WHAT IS BEING ASKED :: A word-for-word transcription of all the data is required.

RECORDS SHOWN ::
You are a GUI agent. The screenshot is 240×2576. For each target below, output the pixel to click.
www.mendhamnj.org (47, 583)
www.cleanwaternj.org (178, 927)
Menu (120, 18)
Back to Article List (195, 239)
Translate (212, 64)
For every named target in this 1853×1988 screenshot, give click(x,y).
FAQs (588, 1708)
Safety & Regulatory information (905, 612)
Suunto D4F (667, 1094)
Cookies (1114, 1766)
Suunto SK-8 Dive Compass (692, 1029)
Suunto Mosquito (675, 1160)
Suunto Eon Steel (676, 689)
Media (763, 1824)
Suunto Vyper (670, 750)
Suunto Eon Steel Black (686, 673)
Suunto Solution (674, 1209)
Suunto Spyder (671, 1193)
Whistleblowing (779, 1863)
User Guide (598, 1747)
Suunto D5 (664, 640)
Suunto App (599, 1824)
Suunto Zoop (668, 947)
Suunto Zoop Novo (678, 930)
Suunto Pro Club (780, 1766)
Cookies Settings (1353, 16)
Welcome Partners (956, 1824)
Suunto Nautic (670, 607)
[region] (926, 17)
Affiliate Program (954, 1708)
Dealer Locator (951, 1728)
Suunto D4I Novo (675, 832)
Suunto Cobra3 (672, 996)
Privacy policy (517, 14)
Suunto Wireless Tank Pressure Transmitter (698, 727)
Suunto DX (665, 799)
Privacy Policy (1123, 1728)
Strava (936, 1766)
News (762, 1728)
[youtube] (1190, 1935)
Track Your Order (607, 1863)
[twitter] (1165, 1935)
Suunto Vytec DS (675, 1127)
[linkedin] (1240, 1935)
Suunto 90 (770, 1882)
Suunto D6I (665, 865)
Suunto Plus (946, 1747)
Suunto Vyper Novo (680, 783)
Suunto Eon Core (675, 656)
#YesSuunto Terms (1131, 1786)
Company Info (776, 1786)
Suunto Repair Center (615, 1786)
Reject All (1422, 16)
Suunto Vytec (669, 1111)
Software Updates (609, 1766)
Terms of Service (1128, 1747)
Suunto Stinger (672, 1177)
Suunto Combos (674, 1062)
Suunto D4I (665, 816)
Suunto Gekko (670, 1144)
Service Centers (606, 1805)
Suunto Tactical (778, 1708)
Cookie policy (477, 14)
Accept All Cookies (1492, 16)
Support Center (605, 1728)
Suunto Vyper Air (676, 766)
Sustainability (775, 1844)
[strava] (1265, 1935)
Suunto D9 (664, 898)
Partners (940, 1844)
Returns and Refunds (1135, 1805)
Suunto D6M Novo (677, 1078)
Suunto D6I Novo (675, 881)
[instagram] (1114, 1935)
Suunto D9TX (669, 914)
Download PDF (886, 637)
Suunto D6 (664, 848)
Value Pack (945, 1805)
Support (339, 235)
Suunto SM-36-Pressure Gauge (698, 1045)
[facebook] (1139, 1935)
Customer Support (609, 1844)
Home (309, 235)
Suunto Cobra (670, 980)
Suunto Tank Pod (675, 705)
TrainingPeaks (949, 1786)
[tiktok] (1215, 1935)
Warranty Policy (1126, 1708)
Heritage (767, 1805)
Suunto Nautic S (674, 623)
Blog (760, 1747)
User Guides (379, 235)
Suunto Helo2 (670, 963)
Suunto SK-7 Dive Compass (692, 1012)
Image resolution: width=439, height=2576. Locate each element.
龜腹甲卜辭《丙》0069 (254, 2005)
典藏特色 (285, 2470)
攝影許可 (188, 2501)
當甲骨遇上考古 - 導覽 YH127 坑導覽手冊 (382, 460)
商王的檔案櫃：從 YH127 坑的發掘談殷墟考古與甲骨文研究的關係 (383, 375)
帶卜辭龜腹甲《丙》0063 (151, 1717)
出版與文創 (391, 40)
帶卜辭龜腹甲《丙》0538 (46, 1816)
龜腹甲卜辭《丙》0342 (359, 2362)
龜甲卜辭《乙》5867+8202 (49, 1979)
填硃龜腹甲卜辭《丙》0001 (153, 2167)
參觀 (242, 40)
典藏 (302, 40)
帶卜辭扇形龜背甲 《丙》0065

EXERCISE OUTPUT ::
You are a GUI agent. The screenshot is 240×2576. For each target below, output the pixel to click.
www.mendhamnj.org (47, 583)
www.cleanwaternj.org (178, 927)
Menu (120, 18)
Back to Article List (195, 239)
Translate (212, 64)
For every named target in this 1853×1988 screenshot, give click(x,y).
FAQs (588, 1708)
Safety & Regulatory information (905, 612)
Suunto D4F (667, 1094)
Cookies (1114, 1766)
Suunto SK-8 Dive Compass (692, 1029)
Suunto Mosquito (675, 1160)
Suunto Eon Steel (676, 689)
Media (763, 1824)
Suunto Vyper (670, 750)
Suunto Eon Steel Black (686, 673)
Suunto Solution (674, 1209)
Suunto Spyder (671, 1193)
Whistleblowing (779, 1863)
User Guide (598, 1747)
Suunto D5 (664, 640)
Suunto App (599, 1824)
Suunto Zoop (668, 947)
Suunto Zoop Novo (678, 930)
Suunto Pro Club (780, 1766)
Cookies Settings (1353, 16)
Welcome Partners (956, 1824)
Suunto Nautic (670, 607)
[region] (926, 17)
Affiliate Program (954, 1708)
Dealer Locator (951, 1728)
Suunto D4I Novo (675, 832)
Suunto Cobra3 (672, 996)
Privacy policy (517, 14)
Suunto Wireless Tank Pressure Transmitter (698, 727)
Suunto DX (665, 799)
Privacy Policy (1123, 1728)
Strava (936, 1766)
News (762, 1728)
[youtube] (1190, 1935)
Track Your Order (607, 1863)
[twitter] (1165, 1935)
Suunto Vytec DS (675, 1127)
[linkedin] (1240, 1935)
Suunto 90 (770, 1882)
Suunto D6I (665, 865)
Suunto Plus (946, 1747)
Suunto Vyper Novo (680, 783)
Suunto Eon Core (675, 656)
#YesSuunto Terms (1131, 1786)
Company Info (776, 1786)
Suunto Repair Center (615, 1786)
Reject All (1422, 16)
Suunto Vytec (669, 1111)
Software Updates (609, 1766)
Terms of Service (1128, 1747)
Suunto Stinger (672, 1177)
Suunto Combos (674, 1062)
Suunto D4I (665, 816)
Suunto Gekko (670, 1144)
Service Centers (606, 1805)
Suunto Tactical (778, 1708)
Cookie policy (477, 14)
Accept All Cookies (1492, 16)
Support Center (605, 1728)
Suunto Vyper Air (676, 766)
Sustainability (775, 1844)
[strava] (1265, 1935)
Suunto D9 (664, 898)
Partners (940, 1844)
Returns and Refunds (1135, 1805)
Suunto D6M Novo (677, 1078)
Suunto D6I Novo (675, 881)
[instagram] (1114, 1935)
Suunto D9TX (669, 914)
Download PDF (886, 637)
Suunto D6 (664, 848)
Value Pack (945, 1805)
Support (339, 235)
Suunto SM-36-Pressure Gauge (698, 1045)
[facebook] (1139, 1935)
Customer Support (609, 1844)
Home (309, 235)
Suunto Cobra (670, 980)
Suunto Tank Pod (675, 705)
TrainingPeaks (949, 1786)
[tiktok] (1215, 1935)
Warranty Policy (1126, 1708)
Heritage (767, 1805)
Suunto Nautic S (674, 623)
Blog (760, 1747)
User Guides (379, 235)
Suunto Helo2 (670, 963)
Suunto SK-7 Dive Compass (692, 1012)
Image resolution: width=439, height=2576. Locate each element.
龜腹甲卜辭《丙》0069 (254, 2005)
典藏特色 (285, 2470)
攝影許可 (188, 2501)
當甲骨遇上考古 - 導覽 YH127 坑導覽手冊 (382, 460)
商王的檔案櫃：從 YH127 坑的發掘談殷墟考古與甲骨文研究的關係 (383, 375)
帶卜辭龜腹甲《丙》0063 (151, 1717)
出版與文創 (391, 40)
帶卜辭龜腹甲《丙》0538 (46, 1816)
龜腹甲卜辭《丙》0342 (359, 2362)
龜甲卜辭《乙》5867+8202 (49, 1979)
填硃龜腹甲卜辭《丙》0001 (153, 2167)
參觀 (242, 40)
典藏 (302, 40)
帶卜辭扇形龜背甲 《丙》0065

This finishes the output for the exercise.